NID surveyors found the average water content was 14.7 inches, which is 72 percent of the 20.3-inch average for this time of year at its five highest elevation snow courses within the District’s watersheds. The survey was conducted on Jan. 29-30.
District reservoir storage was 203,800 acre-feet as of Jan. 30. Storage is 75 percent of capacity, which is 104 percent average for this date.
“District storage is above average despite current below average precipitation due to a good snowpack from last winter and a late runoff period,” said Thor Larsen, NID’s Water Resources Superintendent. “The late runoff from the snowpack allowed District reservoirs to maintain storage while meeting downstream demands, resulting in higher than average carry-over storage.”
The first 2020 snowpack survey found: NID’s highest course, Webber Peak (7,800-foot elevation) had 52.5 inches of snow with a water content of 17.1 inches. The English Mountain snow course (7,100 ft.) had 60.5 inches of snow with a water content of 21.9 inches. Webber Lake (7,000 ft.) had 45.3 inches of snow with a water content of 15 inches. Findley Peak (6,500 ft.) had a snowpack of 39.5 inches and a 12.5-inch water content. Bowman Reservoir (5,563 ft.) had 18.6 inches of snow and a 7.1-inch water content.
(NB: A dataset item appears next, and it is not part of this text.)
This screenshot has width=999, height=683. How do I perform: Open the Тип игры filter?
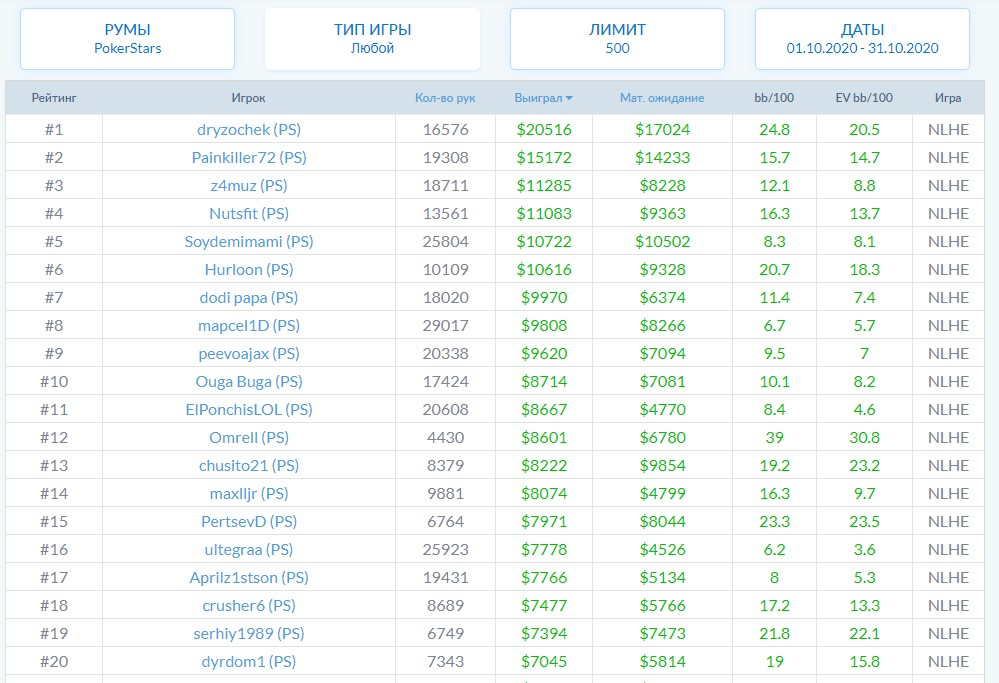pos(372,39)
A sixth snow course, Chalk Bluff, at 4,850 feet on the Deer Creek watershed, had a 7.6-inch snowpack with a 3.1-inch water content (the Chalk Bluff snow course is not included in the five-course average) on Jan. 27.
January did not manifest many significant storms; precipitation measured only 7.14 inches, which is 58 percent of average. The seasonal total at Bowman Lake precipitation measuring station was 78 percent of average at 28.89 inches.
NID relies on the Sierra snowpack as the major water source for the community. The District collects water on 70,000 acres of high mountain watershed. Water from the mountain snowmelt flows into six reservoirs in NID’s mountain division and is transported to three additional foothill reservoirs and ultimately to customers through an extensive water transmission system. NID depends on more than 400 miles of canals and another 300 miles of pipeline to transport water to customers.
“We are hopeful that we make up ground in the second half of the water season; however, we are preparing for dry year operations should it be necessary,” Larsen said.
A member of the California Cooperative Snow Survey, NID conducts three official snow surveys each year in February, March and April. Results of the snow surveys are used to predict water availability locally and statewide.